SF Is on Track to Be the Whitest County in the Region By 2040

whitest.pngImage via PolicyLink
Back in the 1980s, San Francisco was a relative bastion of diversity in an otherwise homogenous region, but in the span of two generations, all that will reverse, according to a new report from social equity group PolicyLink. While the suburbs in the five-county region—San Mateo, Marin, Alameda, Contra Costa, and San Francisco proper—have grown steadily more diverse, San Francisco is projected to decline in demographic diversity by 2040, making it the only Bay Area county on track to actually grow whiter over time. Yet on the whole, the wider Bay Area's circumstances aren't so bleak: The five-county region remains the second most diverse in the country, behind only Fairfield-Vallejo.

Income inequality is going up, too >>

no 2 diversity.pngThe Bay Area is still the second most diverse region in the country, behind only Fairfield-Vallejo, according to US Census Bureau data. Image via PolicyLink.
In 1980, the suburban areas around San Francisco were far whiter than they are today; no county in the region had a population where people of color were the majority. Since then, the share of people of color increased from 34 percent in 1980 to 58 percent today. By 2040, only San Francisco's proportion of people of color is projected to fall below the 50 percent threshold, while the surrounding counties will grow more diverse.

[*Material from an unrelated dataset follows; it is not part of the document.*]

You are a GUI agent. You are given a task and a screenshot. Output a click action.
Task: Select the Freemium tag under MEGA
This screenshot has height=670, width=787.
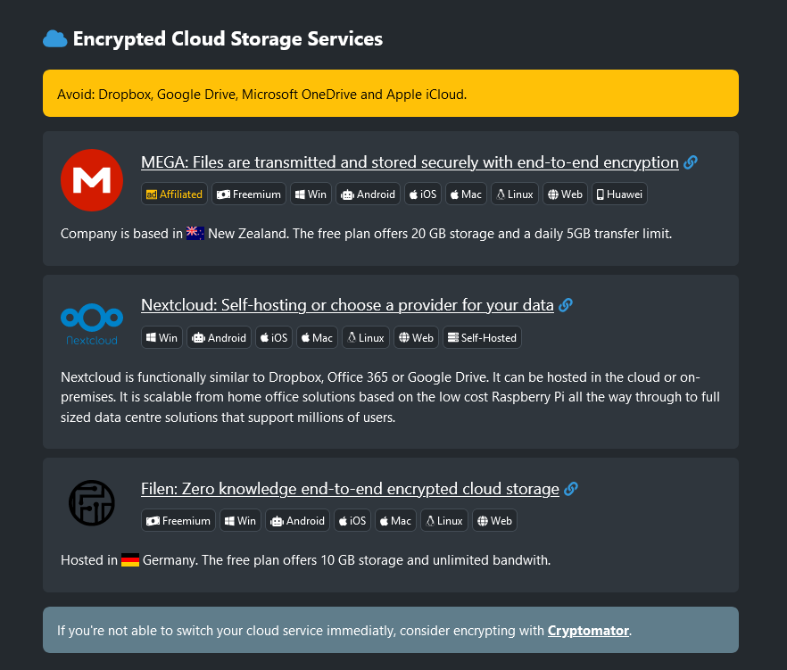(x=249, y=194)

income inequality #14.pngSince 1979, the Bay Area has jumped from 45 to 14 in a ranking of the highest income inequality among the nation's 150 largest regions, according to an analysis of Census Bureau data. Image via PolicyLink.
San Francisco's degree of income inequality has also increased, to levels roughly on par with Madagascar. Of the 150 largest regions in the US, the Bay Area ranked 45th for income inequality in 1979. Now we've jumped to No. 14. Across the US, income inequality has risen steadily since 1979, but in about 1999, the Bay Area's rate of increase surpassed the nation's average.

income inequality compared with US.pngAround 1999, income inequality in the Bay Area began increasing faster than in the US as a whole, according to Census Bureau data. Image via PolicyLink.
"It's startling because the city's diversity and identity as a progressive, inclusive city is seriously at risk," PolicyLink's Equitable Growth Initiatives director, Sarah Treuhaft, told CityLab. "In fact, an honest look at the data show it is becoming a mirage."

· An Equity Profile of the San Francisco Bay Area Region [PolicyLink]
· San Francisco Is 2014's Top-Performing City but Has Income Inequality of Madagascar [Curbed SF]
· A Startling Map of How Much Whiter San Francisco Will Be in 2040 [CityLab]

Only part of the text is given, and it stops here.